Artist masks, guises and constructed worlds
Libby Bove, Holland Otik, Dik Downey, Noah Sharp, Buoys Buoys Buoys, David Snoo Wilson
Across many cultures, the mask is used as a tool for change. To wear a mask is to step into another role, another presence, or another way of being. The mask allows the wearer to become something else, not only in appearance, but in movement, voice, and behaviour.
A mask can act as a form of protection, creating distance between the wearer and the world. At the same time, it allows the wearer to act without being recognised. In European carnival traditions, for example, masks were used to temporarily reverse social roles. The hidden face made it possible for people to speak and behave in ways that would normally be forbidden. The mask created a space where different rules applied.
Anthropologist Elizabeth Tonkin, describes masks not simply as objects, but as active agents. She argues that a mask does not only represent something, it helps to bring a different identity into being. The mask works through performance.

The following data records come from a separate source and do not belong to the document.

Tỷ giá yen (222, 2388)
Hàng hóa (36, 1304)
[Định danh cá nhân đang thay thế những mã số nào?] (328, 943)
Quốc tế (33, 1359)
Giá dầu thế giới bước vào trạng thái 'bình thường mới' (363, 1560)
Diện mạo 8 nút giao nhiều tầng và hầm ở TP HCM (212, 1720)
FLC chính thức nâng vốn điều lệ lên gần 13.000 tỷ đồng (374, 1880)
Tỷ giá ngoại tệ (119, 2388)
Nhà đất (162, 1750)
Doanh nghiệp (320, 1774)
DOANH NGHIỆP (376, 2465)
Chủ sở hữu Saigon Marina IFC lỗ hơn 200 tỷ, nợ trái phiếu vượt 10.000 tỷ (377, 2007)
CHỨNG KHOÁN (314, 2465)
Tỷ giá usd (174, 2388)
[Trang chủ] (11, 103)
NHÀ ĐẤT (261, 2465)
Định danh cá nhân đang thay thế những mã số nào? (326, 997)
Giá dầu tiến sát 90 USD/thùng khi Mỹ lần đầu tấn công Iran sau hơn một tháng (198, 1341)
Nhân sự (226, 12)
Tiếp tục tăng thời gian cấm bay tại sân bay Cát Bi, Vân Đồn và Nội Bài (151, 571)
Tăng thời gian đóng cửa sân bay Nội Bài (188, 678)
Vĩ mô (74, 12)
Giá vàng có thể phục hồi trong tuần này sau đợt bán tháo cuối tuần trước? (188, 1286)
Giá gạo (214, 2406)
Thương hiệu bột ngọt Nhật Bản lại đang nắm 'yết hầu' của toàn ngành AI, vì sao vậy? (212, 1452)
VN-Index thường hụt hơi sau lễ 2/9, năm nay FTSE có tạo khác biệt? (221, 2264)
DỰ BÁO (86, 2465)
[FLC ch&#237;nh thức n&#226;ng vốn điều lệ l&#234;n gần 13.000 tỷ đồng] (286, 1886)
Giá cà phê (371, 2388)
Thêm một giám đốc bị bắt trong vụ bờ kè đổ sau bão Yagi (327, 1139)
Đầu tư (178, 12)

It is completed by the body that wears it and by the social setting in which it appears. Meaning is created through use, not just through form.
In this exhibition, artists use masks as tools for world-building. The works move between sculpture and performance, object and action. These masks are not only to be looked at. They suggest other realms, other identities, and other ways of moving through space. Through masking, the artist and the wearer can step outside ordinary identity and enter a space where transformation is possible.
Here, the mask becomes a threshold: between self and other, seen and unseen, everyday and extraordinary.